Explain each example, noting that passing println
vs. str => println(str)
are not the same thing! In the first case, we're using println
as the function. In the second case, we're passing an anonymous function that calls println
.
It's more interested than Word Count.
The way this section works is we show the whole thing, then break it down piece by piece.
I mention here that this is quite a lot of computation defined in few lines of code!
Give them a minute or two to try different tuples.
Give them a few minutes to try this depending on time. A subsequent refinement of the code will include the two additions they are asked to write.
Remind them that exercise solutions are at the end of the notebook.
Make sure you have enough time to get to this section.

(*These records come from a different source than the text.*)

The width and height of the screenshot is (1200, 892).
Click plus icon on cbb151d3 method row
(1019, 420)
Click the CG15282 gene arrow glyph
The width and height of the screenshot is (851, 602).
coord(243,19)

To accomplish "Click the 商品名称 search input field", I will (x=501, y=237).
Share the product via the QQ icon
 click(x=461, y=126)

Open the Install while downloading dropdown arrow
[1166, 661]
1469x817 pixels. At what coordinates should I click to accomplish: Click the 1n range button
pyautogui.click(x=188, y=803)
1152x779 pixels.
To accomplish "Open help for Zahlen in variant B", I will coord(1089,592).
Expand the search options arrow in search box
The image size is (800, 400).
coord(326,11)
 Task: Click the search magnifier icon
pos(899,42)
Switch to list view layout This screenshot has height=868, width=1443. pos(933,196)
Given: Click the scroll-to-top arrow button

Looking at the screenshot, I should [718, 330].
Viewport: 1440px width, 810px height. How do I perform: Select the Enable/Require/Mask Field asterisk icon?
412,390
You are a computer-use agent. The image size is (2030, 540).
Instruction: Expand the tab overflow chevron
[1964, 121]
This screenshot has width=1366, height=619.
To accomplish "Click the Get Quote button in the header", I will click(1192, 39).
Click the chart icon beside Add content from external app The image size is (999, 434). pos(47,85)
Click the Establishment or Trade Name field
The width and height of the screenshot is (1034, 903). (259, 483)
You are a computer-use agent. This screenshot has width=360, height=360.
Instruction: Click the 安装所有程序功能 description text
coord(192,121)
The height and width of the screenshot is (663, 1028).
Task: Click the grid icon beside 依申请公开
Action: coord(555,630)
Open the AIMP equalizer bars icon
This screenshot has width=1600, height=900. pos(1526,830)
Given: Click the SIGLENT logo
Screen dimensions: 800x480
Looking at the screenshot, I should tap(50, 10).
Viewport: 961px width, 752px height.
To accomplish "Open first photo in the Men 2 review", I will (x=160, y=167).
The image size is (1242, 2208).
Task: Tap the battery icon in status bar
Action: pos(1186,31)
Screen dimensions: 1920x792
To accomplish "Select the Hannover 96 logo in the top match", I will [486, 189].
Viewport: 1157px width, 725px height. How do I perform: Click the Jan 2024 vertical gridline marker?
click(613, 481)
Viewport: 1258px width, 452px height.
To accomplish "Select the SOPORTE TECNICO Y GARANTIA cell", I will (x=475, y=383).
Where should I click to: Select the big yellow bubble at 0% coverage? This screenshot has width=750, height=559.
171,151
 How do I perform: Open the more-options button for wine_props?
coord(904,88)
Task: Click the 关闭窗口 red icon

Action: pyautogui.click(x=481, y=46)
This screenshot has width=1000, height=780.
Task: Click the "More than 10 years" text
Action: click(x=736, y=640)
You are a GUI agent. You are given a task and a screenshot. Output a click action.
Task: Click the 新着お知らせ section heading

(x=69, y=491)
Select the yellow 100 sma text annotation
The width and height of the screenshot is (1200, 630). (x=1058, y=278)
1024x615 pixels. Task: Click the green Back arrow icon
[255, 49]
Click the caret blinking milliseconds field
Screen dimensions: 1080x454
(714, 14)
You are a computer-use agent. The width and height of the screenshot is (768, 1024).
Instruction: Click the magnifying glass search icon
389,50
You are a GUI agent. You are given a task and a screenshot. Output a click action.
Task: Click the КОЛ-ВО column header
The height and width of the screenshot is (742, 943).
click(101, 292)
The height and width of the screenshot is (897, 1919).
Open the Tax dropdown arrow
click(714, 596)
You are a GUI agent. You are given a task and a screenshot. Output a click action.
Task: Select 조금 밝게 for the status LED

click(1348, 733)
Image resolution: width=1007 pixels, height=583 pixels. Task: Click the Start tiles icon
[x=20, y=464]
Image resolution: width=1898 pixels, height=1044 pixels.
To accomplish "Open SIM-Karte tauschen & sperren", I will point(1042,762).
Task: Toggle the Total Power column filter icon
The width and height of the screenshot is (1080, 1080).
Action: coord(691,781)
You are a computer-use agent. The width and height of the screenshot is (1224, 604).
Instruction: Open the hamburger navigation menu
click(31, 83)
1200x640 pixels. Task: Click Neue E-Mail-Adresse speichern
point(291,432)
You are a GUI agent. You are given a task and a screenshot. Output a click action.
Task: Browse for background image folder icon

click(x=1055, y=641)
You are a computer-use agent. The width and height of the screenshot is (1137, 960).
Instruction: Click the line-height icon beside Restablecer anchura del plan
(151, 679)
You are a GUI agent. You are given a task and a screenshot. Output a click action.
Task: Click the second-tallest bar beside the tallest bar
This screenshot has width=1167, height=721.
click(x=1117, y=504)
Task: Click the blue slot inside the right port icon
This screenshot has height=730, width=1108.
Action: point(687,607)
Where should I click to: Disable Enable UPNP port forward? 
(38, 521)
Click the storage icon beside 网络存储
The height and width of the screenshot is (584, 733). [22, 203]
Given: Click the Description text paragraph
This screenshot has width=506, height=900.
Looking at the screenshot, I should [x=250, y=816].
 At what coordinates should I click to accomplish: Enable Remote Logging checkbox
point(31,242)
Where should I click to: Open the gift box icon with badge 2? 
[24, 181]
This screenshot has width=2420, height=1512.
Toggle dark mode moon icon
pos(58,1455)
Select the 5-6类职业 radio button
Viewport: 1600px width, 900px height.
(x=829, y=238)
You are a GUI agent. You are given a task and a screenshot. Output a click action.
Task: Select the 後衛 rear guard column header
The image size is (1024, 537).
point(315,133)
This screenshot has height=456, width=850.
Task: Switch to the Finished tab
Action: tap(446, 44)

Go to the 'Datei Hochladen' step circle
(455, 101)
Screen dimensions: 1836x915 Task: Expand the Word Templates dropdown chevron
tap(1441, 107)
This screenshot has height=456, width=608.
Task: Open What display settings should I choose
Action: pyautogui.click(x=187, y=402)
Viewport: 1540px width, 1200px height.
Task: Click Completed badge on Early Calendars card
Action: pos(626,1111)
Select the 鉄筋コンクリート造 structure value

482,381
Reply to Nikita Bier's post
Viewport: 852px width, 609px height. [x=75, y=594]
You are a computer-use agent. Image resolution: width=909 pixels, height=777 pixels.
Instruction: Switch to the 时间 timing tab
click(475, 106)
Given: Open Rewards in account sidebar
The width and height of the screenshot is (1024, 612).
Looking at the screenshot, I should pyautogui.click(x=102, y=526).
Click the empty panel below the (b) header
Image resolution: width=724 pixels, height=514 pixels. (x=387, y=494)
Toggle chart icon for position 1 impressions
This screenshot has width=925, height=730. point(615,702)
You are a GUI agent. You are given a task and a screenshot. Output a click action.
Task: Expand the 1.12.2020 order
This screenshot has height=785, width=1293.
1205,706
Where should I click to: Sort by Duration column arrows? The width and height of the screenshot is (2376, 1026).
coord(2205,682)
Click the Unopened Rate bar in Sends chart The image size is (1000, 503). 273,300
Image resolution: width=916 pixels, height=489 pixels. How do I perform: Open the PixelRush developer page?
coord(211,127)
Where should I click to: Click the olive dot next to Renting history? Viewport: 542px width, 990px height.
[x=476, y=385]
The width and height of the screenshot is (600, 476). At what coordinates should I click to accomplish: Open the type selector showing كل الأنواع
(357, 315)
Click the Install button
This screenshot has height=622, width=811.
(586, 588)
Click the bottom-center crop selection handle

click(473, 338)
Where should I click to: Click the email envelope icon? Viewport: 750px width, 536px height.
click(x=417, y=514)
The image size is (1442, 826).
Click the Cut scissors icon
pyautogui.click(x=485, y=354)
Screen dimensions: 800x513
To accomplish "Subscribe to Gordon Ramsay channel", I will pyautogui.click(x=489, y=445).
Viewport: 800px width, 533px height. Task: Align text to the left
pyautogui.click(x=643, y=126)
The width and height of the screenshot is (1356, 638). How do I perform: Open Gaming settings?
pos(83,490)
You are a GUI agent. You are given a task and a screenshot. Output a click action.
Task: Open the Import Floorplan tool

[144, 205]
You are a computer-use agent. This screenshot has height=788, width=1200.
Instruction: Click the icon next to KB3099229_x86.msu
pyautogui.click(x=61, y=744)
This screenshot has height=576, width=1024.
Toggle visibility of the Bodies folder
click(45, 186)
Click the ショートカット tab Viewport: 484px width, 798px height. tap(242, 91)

It will be near the end of the 1/2 day session. Pattern matching is one of Scala's most powerful features, especially for Spark, so you should be sure to cover this section, even if you need to hurry through earlier sections and skip the two small exercises.
In particular, talk about the cell which begins "My favorite improvement..." The clarity of the pattern matching code, where it's immediately obvious what's happening, vs. the previous more obscure code is a strong argument for the value of pattern matching to both ease understanding and accelerate productivity. When I wrote this code the first time, I thought about the transformation I needed to make and just wrote it down exactly as I pictured it!
Skim through this quickly if you're running out of time, to get to the final version's output.
We could use a Dataset
, but DataFrames
are good enough for our purposes, especially for those students still using 1.6 "at home".
This section reformats the output into a form more useful for SQL queries. Briefly describe what zip
does and why we are using it, to create two columns with counts and locations separated, but in the same order, so they can be selected in a SQL statement.
You may not make it this far in a 1/2 day course, but if you do, discuss how the examples demonstrate that pattern matching is quite flexible and powerful, including the ability to exploit it with case classes.
You'll get to this material if you do a full-day tutorial. Even in a 1/2 day session, I encourage the students to work through this material on their own, because there is a lot they should know here.
I thank them again for attending and encourage them to provide feedback directly to me or through the the project's Gitter channel or GitHub Issues.
I also remind them that most of the exercises have solutions at the end of the notebook.